Back yard is a terrible idea if you do not build a kennel for her. The privacy fence is nice, but no match for a bored GSD. A large back yard can be dangerous to a puppy. There are often poisonous plants, and when the dog gets tired of digging holes in the yard, he may start excersizing his teeth on your house. With all the paints, and stains etc, I can see the possibility of a sick dog. 

Dogs eat grass, and barf. Most of the time they will not graze too much but you never know. If you treat your lawn with any products, this can be a serious problem. 

Outside is fine weatherwise. But you have to provide shelter. A dog house is fine in the winter. Shade is necessary in the summer. If the dog has a shady spot to go to and a water bucket he cannot tip, then there is no reason why the dog would not be able to manage hot summer days. Remember, some of these dogs are working in Irak in 130 degree temperatures. 

If you are feeling guilty that your dog is crated too much, then it probably is. Do you have a basement? Have you considered putting an x-pen in your basement? 

I leave dogs loose in my bedroom at night when I am sleeping, is this a possibility? 

Wake up early and play fetch with the dog or take the dog for a walk in the morning before work. Again, when you come home, give the dog some quality time that excersizes the mind as well as the body. Then keep the pup out of the crate the rest of the evening. Then have him settle for the night. 

You can use a different type of crate for the night if you must crate. A crate with a comfy dog bed in it, right next to your bed is a possibility.

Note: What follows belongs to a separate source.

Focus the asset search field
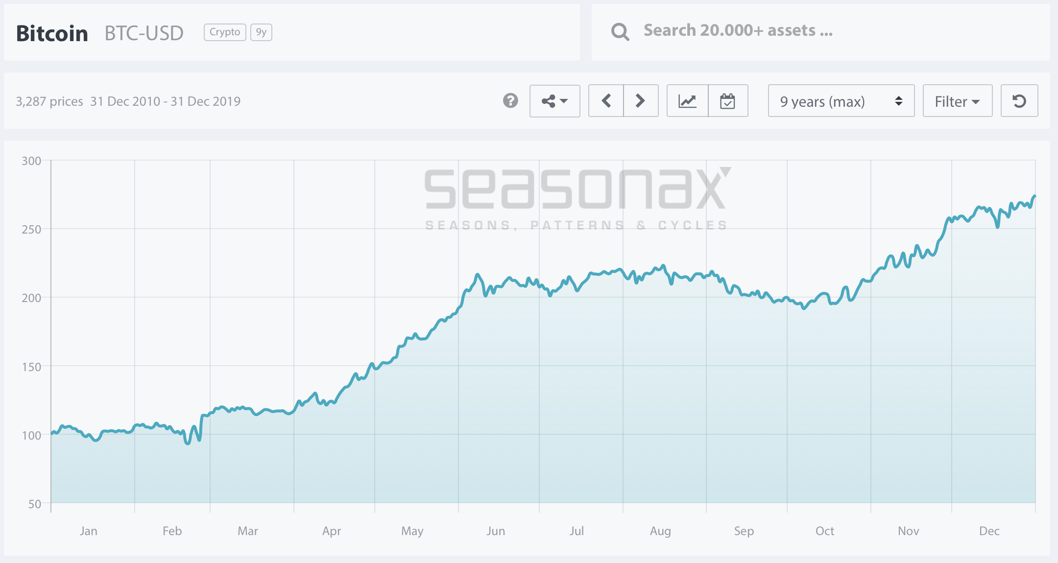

The dog should not be crated all night away from you -- in another room from you in my opinion. 

Is there a dog walking service that can take him out and walk him during the day? Have you concidered doggy day care? Many of us could not afford that, but it is an option if you can. 

Whatever you do, do not be so concerned about being cruel to your dog that you get your dog seriously injured or sick. Leaving an untrained puppy loose in a house for hours on end can be a disaster, and not to your stuff, but to your puppy. 

My ultimate choice would be to take the puppy to work with me. 

My first runner up would be to put up a large, escape proof kennel with proper shading, in the back yard. $$$$

My second runner up would be to set up an x-penned area in your basement where it will be easy to clean, and easy to keep safe for your pup. $. 

Next would be a dog walker.


----------